Un vieux monsieur avec des yeux bleus comme le ciel du jour,
casquette vissée sur la tête en jean’s, grosse chemise et
chaussons de jardin.
« Bonjour,
vous venez pour la rhubarbe ? Ça tombe bien, je viens de finir
de manger et vous arrivez avant ma sieste ». Il a l’œil qui
frise et il est sourd comme un pot.
On
met un moment à se mettre d’accord sur la quantité et il me
demande si je la veux maintenant. Je lui propose de repasser en fin
d’après-midi mais il me dit qu’il peut aller cueillir dans
l’instant. Que cela ne sera pas bien long…
Il
marche péniblement et m’explique que ses hanches sont fausses. Il
prend un vieux tabouret, pose dessus une vielle balance et dépose
une tout aussi vieille (mais parfaitement propre) panière à linge.
Puis il tire de sa poche arrière un bec d’oiseau, vous savez ces
petits couteaux à lame courte, recourbée un peu qui tiennent
parfaitement dans la main. Terriblement aiguisé celui-ci.
Tranquillement,
il choisit les tiges et tchac ! Elles s’empilent devant moi au
sol « c’est de la rouge hein, et bio !! Aucun
produit ! ». J’apprends qu’il a 95 ans, que sa femme
est morte il y a peu et que vieillir c’est pas facile puis qu’il
est un peu sourd aussi. Là, il me regarde en riant un peu « vous
aviez remarqué, non ? ».
A
le voir se courber pour ramasser les tiges et leur couper les
feuilles, je finis par les lui tendre l’une après l’autre,
tchac ! Et il les pose sur la balance… Croyez-moi, 2kg de
rhubarbe, c’est beaucoup de tiges !!!
On
repart vers la maison pour que je le paye et qu’il me les mette
dans un sac.
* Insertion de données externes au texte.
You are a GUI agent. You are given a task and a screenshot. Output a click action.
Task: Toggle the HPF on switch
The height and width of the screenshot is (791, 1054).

Il me raconte que sa femme aimait manger des tartine de
beurre avec de la compote de rhubarbe le matin. Qu’il fait pareil.
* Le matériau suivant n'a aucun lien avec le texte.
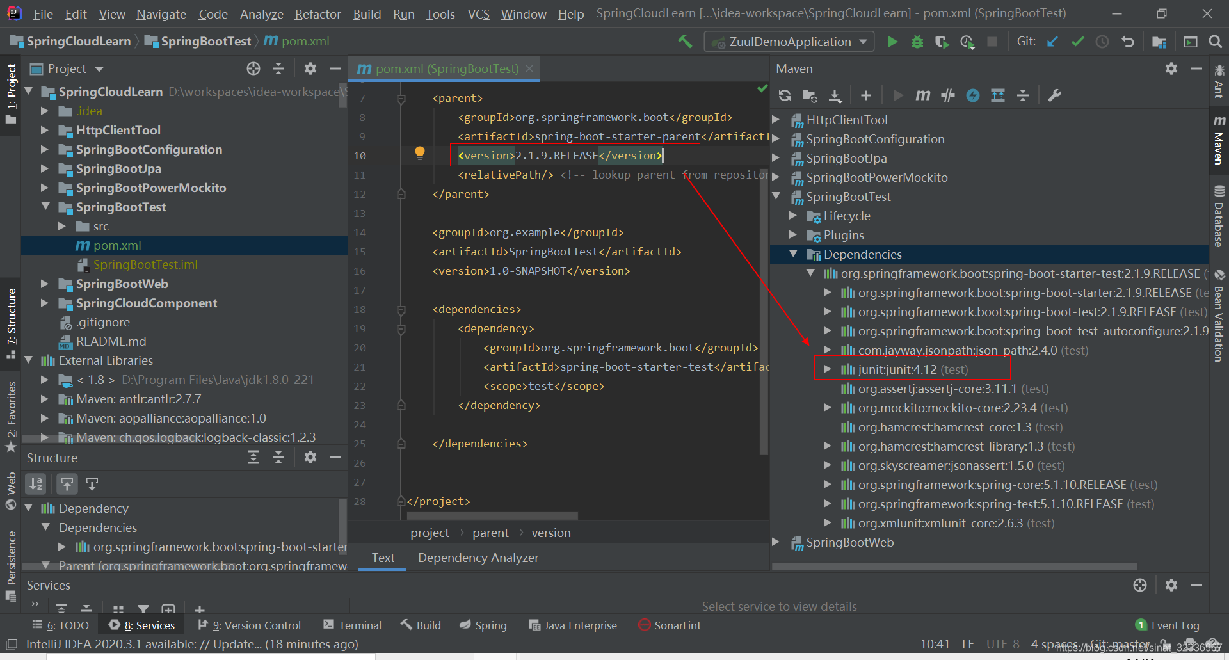Toggle offline mode in Maven toolbar
1229x660 pixels.
coord(974,95)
Que la rhubarbe maintenant, c’est toute sa vie, c’est tout ce qui
lui reste. J’entends que c’est tout ce qui lui reste d’elle, de
leurs petites habitudes et de leurs moments.
Je
repars avec ma rhubarbe et un « à je ne sais pas quand
alors ! ». Mon achat de rhubarbe vite fait a duré près
de 40 minutes et m’a coûté moins de 6€. Mais j’ai surtout
rencontré un monsieur aux yeux très bleus et tristes, qui aime la
rhubarbe et qui maintenant qu’il est seul en a trop et en vend pour
améliorer l’ordinaire.
Peut-être
aussi que cela lui permet de voir du monde et de parler.
2kg,
c’est pas beaucoup de pots. Je crois que je vais encore avoir besoin
de rhubarbe rouge bientôt…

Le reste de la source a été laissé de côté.